THE EXERCISE:
Retype the items verbatim, from the first line through the line containing "Action: (993, 46)", including that line, and nothing after it.

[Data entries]

>> start

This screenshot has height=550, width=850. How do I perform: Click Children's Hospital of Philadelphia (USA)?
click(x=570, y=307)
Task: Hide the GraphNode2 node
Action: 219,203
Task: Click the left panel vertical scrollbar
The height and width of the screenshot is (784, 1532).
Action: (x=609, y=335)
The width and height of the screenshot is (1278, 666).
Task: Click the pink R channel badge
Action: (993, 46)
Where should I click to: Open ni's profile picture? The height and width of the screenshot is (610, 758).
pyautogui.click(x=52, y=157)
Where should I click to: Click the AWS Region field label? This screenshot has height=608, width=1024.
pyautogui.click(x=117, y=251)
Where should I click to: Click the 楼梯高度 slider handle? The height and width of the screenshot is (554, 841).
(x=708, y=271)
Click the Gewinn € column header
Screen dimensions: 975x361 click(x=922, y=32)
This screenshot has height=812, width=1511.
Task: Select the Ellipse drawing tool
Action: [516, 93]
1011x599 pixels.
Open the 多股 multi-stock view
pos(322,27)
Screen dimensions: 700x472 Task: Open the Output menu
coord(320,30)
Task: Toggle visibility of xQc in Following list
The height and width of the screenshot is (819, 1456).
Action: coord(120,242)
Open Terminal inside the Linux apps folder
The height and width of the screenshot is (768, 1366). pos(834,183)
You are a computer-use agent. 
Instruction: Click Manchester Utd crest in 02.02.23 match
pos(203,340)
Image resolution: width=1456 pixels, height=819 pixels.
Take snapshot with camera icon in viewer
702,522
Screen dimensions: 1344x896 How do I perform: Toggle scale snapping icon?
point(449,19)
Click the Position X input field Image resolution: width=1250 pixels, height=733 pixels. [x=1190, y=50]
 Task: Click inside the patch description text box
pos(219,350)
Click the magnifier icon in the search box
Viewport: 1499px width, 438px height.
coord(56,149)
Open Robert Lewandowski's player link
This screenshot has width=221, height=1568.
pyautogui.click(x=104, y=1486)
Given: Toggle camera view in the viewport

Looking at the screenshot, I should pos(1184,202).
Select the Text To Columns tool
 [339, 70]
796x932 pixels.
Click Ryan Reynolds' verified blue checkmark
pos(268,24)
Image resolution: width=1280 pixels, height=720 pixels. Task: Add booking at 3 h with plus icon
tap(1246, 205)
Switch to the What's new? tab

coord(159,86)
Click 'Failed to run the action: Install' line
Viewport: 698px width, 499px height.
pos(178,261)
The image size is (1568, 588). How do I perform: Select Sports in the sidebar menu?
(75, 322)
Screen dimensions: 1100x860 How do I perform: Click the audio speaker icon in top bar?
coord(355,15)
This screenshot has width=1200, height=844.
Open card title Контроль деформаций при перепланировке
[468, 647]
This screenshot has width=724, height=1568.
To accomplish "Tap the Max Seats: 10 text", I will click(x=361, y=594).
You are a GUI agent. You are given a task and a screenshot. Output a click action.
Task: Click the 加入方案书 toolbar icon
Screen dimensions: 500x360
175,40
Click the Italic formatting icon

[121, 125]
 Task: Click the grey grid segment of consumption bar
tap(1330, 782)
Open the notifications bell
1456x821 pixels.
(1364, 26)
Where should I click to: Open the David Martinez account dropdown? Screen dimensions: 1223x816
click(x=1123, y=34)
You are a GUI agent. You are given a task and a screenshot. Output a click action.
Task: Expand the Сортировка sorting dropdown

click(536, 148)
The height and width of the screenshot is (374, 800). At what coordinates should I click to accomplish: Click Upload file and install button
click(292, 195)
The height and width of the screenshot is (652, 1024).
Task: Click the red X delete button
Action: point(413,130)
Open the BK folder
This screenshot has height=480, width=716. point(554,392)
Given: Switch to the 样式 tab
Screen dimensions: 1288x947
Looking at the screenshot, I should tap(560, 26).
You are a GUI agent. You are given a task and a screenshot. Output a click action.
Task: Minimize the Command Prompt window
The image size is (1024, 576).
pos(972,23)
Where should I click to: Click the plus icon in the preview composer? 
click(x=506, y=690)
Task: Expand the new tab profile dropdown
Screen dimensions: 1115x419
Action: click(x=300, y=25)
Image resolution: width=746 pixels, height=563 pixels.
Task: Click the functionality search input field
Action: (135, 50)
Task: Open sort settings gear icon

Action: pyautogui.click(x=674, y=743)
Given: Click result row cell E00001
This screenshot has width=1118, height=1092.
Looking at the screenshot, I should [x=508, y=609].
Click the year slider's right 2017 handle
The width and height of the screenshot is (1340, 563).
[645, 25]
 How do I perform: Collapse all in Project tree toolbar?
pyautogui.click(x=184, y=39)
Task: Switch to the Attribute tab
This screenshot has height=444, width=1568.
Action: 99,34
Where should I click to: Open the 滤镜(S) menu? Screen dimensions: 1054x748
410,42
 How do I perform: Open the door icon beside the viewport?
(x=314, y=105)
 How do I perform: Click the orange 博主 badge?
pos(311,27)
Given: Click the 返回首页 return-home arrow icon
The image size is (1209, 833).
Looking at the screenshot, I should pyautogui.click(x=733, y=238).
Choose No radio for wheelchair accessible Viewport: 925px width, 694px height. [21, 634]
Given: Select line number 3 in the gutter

>> end

RESULT BELOW:
This screenshot has height=550, width=850. How do I perform: Click Children's Hospital of Philadelphia (USA)?
click(x=570, y=307)
Task: Hide the GraphNode2 node
Action: 219,203
Task: Click the left panel vertical scrollbar
The height and width of the screenshot is (784, 1532).
Action: (x=609, y=335)
The width and height of the screenshot is (1278, 666).
Task: Click the pink R channel badge
Action: (993, 46)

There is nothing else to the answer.